## PAGE EXTRACT
╔══
These counties, which cast 2,485,793 votes for Barack Obama in 2012, compared to 2,106,985 votes for Mitt Romney, seem to be their state’s 2016 tipping points or bellwethers for a variety of reasons. They sit in between red and blue belts. They’re often suburban, experiencing major demographic shifts, including young and better-educated people moving in, and some are more racially diverse.

“What we are seeing in these counties, at least right now, is relatively balanced, in terms of Republicans and Democrats,” Schultz said. “We have a small portion of the population of these counties that are going to be the swing voter. When I say swing voter, I don’t necessarily mean swinging from Democrat to Republican. They might be swinging in to vote, or swinging out from voting.”

Swing States, Swing Counties

In a nation where 130 million people are expected to vote for president this fall, it’s disconcerting to think 96 percent of those ballots won’t count as much as those from swing states and a few key counties. But that’s a result of the Electoral College’s hard math, which since 1988 has seen Republicans likely to win 23 states with 191 electoral votes, and Democrats likely to win 18 states and the District of Columbia, with 232 electoral votes. The remaining 10 states have been considered the swing states—Colorado, Florida, Iowa, Nevada, New Hampshire, New Mexico, North Carolina, Ohio, Virginia and Wisconsin—with a total of 115 electoral votes.
╚══
Stored items:
╔══
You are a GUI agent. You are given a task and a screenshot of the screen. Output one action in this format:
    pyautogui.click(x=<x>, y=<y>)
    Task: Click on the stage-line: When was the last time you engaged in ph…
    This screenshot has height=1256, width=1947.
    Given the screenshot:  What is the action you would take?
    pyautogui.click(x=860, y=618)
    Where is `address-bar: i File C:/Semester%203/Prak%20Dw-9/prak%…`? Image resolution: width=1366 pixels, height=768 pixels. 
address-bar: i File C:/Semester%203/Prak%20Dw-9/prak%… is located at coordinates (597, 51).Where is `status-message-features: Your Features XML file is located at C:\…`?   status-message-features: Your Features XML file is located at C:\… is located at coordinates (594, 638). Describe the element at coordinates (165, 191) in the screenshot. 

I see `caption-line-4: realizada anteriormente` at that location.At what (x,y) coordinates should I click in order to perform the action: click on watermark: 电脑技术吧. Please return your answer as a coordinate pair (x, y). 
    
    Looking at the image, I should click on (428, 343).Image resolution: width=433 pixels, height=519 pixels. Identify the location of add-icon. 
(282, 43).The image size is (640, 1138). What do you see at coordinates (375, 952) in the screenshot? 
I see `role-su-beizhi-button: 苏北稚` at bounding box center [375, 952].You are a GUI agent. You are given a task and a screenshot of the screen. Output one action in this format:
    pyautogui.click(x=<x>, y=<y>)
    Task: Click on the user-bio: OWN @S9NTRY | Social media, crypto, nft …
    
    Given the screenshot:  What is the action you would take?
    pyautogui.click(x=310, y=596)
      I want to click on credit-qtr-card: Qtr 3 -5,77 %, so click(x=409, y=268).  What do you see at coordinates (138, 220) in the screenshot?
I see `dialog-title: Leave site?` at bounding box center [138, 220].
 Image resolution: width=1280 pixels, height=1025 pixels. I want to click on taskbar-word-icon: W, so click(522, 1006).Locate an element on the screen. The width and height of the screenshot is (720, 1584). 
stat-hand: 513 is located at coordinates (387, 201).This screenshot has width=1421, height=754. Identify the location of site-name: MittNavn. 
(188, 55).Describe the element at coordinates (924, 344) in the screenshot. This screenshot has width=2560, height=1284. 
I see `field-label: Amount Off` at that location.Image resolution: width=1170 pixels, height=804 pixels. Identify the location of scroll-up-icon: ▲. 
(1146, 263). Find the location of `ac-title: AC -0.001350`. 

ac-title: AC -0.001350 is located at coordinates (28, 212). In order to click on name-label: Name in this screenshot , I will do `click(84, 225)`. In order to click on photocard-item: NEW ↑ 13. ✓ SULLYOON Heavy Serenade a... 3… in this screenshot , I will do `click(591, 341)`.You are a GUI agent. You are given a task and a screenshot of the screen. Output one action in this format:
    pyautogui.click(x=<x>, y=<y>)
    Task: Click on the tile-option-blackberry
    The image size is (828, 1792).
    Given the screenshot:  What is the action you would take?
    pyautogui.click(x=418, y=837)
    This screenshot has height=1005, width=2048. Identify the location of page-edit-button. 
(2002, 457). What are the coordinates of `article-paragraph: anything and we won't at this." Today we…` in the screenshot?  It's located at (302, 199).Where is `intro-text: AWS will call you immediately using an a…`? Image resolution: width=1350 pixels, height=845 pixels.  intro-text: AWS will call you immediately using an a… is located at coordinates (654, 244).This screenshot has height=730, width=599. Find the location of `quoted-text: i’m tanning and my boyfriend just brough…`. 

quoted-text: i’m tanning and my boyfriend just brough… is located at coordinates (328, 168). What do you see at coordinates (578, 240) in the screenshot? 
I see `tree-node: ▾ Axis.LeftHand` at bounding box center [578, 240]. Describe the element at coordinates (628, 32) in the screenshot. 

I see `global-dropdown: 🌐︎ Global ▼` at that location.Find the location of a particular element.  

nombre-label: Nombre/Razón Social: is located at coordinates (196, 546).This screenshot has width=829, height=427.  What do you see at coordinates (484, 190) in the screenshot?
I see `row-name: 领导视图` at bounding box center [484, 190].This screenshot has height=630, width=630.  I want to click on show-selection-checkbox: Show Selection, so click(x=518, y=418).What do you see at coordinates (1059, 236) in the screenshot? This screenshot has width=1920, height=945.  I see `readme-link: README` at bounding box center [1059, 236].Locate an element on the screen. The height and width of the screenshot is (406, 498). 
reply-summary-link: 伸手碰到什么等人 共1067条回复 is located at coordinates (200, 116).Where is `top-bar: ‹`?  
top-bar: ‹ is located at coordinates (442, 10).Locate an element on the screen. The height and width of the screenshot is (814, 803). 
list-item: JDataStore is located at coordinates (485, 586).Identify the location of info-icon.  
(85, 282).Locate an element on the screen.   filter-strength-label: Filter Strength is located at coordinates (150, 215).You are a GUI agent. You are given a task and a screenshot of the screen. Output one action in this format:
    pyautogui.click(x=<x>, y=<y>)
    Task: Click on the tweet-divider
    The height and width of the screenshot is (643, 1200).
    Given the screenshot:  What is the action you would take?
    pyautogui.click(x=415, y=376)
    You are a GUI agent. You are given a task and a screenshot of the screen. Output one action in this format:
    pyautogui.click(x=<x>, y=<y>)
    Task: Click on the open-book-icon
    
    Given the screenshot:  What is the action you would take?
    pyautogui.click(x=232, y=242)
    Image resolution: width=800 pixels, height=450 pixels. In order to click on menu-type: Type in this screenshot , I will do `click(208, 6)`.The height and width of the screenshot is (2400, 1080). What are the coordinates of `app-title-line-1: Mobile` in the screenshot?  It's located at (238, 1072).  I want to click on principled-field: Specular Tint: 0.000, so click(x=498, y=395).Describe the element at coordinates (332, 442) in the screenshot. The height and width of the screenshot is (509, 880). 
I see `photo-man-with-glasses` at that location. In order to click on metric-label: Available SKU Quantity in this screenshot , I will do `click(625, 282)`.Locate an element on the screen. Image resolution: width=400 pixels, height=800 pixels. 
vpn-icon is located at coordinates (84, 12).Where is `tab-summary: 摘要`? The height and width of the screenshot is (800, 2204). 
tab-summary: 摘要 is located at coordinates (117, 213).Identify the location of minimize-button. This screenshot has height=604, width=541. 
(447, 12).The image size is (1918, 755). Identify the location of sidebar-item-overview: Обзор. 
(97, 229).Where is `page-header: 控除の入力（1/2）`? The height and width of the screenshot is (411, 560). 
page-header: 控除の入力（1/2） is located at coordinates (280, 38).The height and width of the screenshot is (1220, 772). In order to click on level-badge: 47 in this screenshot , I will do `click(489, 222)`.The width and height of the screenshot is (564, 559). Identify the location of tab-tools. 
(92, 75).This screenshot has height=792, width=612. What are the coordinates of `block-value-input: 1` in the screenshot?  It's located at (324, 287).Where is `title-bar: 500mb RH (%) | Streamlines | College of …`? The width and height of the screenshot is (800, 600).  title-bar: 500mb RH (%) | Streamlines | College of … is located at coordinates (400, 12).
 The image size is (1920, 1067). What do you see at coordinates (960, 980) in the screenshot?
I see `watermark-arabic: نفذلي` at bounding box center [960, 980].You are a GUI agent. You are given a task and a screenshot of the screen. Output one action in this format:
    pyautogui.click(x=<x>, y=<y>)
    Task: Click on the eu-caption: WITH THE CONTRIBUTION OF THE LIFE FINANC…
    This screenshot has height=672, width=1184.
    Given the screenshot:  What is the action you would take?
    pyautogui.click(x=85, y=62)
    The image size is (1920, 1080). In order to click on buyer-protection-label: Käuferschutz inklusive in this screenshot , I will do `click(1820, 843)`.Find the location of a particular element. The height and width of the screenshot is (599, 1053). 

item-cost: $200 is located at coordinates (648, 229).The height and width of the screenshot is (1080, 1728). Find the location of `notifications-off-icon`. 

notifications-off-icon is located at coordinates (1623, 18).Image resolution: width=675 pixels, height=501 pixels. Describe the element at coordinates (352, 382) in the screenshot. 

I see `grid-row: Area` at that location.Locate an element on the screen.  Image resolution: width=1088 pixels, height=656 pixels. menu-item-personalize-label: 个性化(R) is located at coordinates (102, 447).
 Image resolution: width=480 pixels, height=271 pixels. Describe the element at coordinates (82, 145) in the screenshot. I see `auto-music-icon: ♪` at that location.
╚══
## QUESTIONS TO ANSWER
1 > Return, word for word, the part of the passage on swing counties that opens with the words containing "Swing States, Swing" and closes with "115 electoral votes.".
2 > Take the passage on swing counties further, picking up after its last sentence.

## PER-TASK ANSWERS
1 >
Swing States, Swing Counties

In a nation where 130 million people are expected to vote for president this fall, it’s disconcerting to think 96 percent of those ballots won’t count as much as those from swing states and a few key counties. But that’s a result of the Electoral College’s hard math, which since 1988 has seen Republicans likely to win 23 states with 191 electoral votes, and Democrats likely to win 18 states and the District of Columbia, with 232 electoral votes. The remaining 10 states have been considered the swing states—Colorado, Florida, Iowa, Nevada, New Hampshire, New Mexico, North Carolina, Ohio, Virginia and Wisconsin—with a total of 115 electoral votes.

2 >
As political scientists drill down into election results, they find swing states are generally won by the next president—but by 5 percent or less of the vote. They see states that have flipped between Democrat and Republican, and where candidates have visited and spent big sums on advertising and get-out-the-vote efforts. Needless to say, some swings states are more critical than others—such as Florida and Ohio.

Schultz said the next stage in this analysis, identifying the tipping point counties, is a bit of a frontier for academics. There isn’t good current polling available. But that’s not to say there aren’t reams of other data. Take the two swing counties surrounding Denver, Arapahoe and Jefferson. The U.S. Census reports they mirror national demographics, with slightly more than three-quarters white and about 20 percent Latino. Forty percent of residents have college degrees, which is higher than the national average. The average home value, $235,600, is higher than the national average of $175,700, and the median income of $62,213 is higher than the national median of $53,482.

One would think these statistics would show the Denver suburbs as being the increasingly blue core of that state’s purple political identity. But Schultz says not so fast, because even though Colorado has growing numbers of well-educated young people, as reflected in those figures, it remains to be seen what their voter turnout will be this fall. “Sometimes it is deciding to vote or deciding not to vote,” Schultz explains. That’s part of what’s critical here… How well they’re mobilized, how well they are motivated to vote.”

Take another set of swing counties, Pinellas and Hillsborough, in Florida, which is where Tampa and St. Petersburg are on the state’s central west coast. The Census reports that its residents are not as well off financially as in Denver, with median household incomes just under the national average, and home values also below the national average. They are slightly less white than the national average, and have a larger black population, about 18 percent, compared to the national average of 13 percent.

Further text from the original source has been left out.